* **About this exercise**: Your answer must be every line of the data that holds the string "with".

== Working data

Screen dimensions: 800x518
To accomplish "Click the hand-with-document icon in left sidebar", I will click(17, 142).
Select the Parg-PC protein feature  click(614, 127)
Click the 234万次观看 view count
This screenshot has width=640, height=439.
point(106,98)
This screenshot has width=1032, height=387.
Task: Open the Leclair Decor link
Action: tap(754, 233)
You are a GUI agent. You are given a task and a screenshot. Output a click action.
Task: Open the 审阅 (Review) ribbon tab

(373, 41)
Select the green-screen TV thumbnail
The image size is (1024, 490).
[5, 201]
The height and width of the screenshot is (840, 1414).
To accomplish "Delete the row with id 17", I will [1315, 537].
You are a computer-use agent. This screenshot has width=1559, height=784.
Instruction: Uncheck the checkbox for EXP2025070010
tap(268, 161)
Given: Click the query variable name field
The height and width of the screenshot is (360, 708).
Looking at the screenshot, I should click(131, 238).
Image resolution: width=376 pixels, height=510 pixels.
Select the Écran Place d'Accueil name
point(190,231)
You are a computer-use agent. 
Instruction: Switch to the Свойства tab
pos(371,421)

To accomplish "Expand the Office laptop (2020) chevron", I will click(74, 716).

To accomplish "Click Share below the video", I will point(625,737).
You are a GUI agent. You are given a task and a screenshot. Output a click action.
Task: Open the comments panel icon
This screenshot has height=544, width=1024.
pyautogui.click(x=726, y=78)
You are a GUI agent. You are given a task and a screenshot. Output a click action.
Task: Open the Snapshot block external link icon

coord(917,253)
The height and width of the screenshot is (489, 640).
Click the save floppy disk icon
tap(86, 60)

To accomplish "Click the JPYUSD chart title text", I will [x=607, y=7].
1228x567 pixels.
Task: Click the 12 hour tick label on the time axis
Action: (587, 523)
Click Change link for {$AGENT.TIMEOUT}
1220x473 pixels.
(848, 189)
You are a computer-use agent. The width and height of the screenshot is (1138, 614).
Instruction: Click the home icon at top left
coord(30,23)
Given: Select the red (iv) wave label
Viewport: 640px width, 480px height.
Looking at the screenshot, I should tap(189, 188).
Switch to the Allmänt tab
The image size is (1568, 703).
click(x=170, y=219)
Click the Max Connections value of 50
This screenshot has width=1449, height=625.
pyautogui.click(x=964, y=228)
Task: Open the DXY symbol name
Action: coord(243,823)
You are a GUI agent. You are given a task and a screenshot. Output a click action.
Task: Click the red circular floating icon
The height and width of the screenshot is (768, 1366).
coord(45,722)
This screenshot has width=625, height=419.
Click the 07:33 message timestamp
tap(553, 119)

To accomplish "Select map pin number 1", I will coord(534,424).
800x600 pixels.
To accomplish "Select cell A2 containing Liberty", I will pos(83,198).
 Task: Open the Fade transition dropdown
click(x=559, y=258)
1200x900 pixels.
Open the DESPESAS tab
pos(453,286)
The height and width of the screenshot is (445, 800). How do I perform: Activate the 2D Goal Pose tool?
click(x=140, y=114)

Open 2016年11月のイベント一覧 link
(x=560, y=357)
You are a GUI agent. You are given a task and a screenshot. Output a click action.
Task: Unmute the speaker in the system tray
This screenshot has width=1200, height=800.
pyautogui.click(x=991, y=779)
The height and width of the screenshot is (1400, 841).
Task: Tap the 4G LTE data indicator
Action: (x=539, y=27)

====

* **Reply to the exercise**:
To accomplish "Click the hand-with-document icon in left sidebar", I will click(17, 142).
To accomplish "Delete the row with id 17", I will [1315, 537].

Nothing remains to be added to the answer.